The group of diploid interspecific hybrids of Solanum selected out of 394 diploid clones based on high resistance to P. atrosepticum (Lebecka et al. 2013; Online Resource 1) was characterised in the present study as having a significantly higher level of tuber resistance than potato cultivars to the aggressive strain of D. solani. Strain IFB0099, with high aggressiveness towards potato (Golanowska et al. 2015), was applied for laboratory screening of tuber resistance to soft rot. The resistance level of tested diploids to P. atrosepticum and D. solani could not be compared directly because of different testing procedures and scoring methods, but the selected diploids were equal or significantly better in resistance than the most resistant potato cultivar Glada. Clone DG 08-305 susceptible to P. atrosepticum, deliberately chosen for its susceptibility, was also susceptible to the D. solani strain.
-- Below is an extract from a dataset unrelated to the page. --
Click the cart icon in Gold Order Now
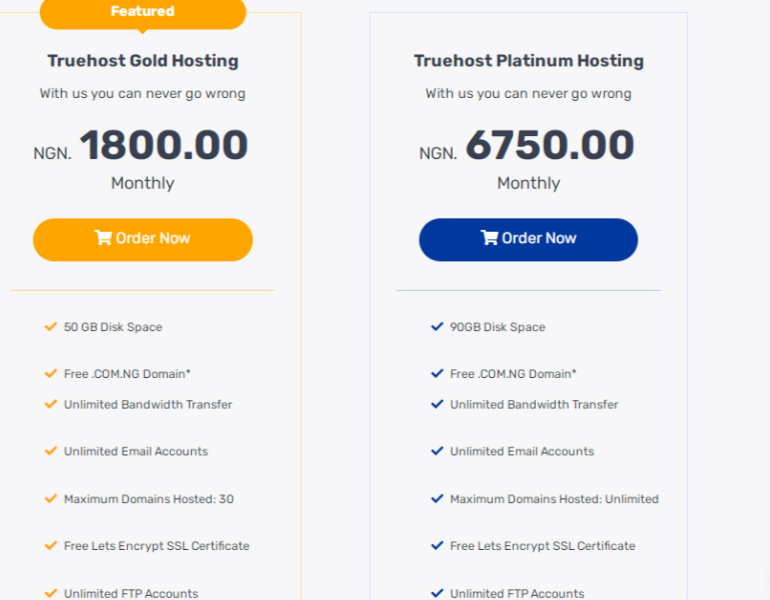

Plant Resistance of Potato Diploid Clones and Potato Cultivars to D. solani

ANOVA revealed significant differences between the genotypes (clones/cultivars) but not between the test dates for the number of plants with symptoms of infection by D. solani. There was no significant genotype × test date interaction. The percentage of symptomatic plants ranged from 0 to 53.5% in the tested diploids. Seventeen clones showed significantly lower percentages of infection by D. solani than the most resistant potato cultivar Glada, after inoculation of the stem base of plants (Table 1).
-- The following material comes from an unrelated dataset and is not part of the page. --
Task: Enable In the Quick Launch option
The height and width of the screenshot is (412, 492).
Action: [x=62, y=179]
Fertility of Diploid Hybrids

Interspecific diploid hybrids of Solanum were obtained after several back-crosses of wild species to dihaploids of Solanum tuberosum and recurrent selection. These hybrids originated from S. tuberosum and wild/primitive cultivated species of Solanum, such as S. acaule, S. andigena, S. chacoense, S. demissum, S. goniocalyx, S. gourlayi, S. microdontum, S. phureja, S. stenotomum, S. stoloniferum, S. verrucosum and S. yungasense. Pollen is considered fertile when at least 30% is stained (Janssen and Hermsen 1976). The tested diploids possessed 30 to 90% (mean 65%) stained pollen, and 11 diploids produced unreduced gametes (inferred from large pollen grains), and a few clones were characterised by low pollen production. The results are presented in Table 1. The ability to produce 2n gametes is crucial for potato germplasm enhancement (Watanabe 2015). The diploid clones with such ability are suitable for direct use in crosses with 4x potato breeding lines to improve the resistance of potato to pectinolytic bacteria. The predominant involvement of significant additive effects in the inheritance of resistance to soft rot of tubers allows selection of parental forms for crossing on the basis of their phenotype when they are evaluated for a few seasons (Lebecka and Zimnoch-Guzowska 2004). A high level of resistance to P. atrosepticum was successfully transferred from selected diploid hybrids of Solanum spp. to tetraploid potato by using 4x-2x crosses (Lebecka et al. 2004). The first potato cultivar originating from the selected diploid clone DG 88-9, Mieszko, was characterised as the most resistant to tuber rot after wound inoculation with D. solani in a group of 11 potato cultivars (Lebecka and Michalak 2017).

The results obtained in the present study show that selected diploid interspecific clones of Solanum spp. can be used directly in potato breeding programmes to improve the level of resistance to potato soft rot and blackleg caused not only by bacteria of the genus Pectobacterium but also by bacteria of the genus Dickeya. These well-characterised clones are currently being used in research to examine this complex polygenic trait at both the genetic and proteomic levels (Lebecka et al. 2019).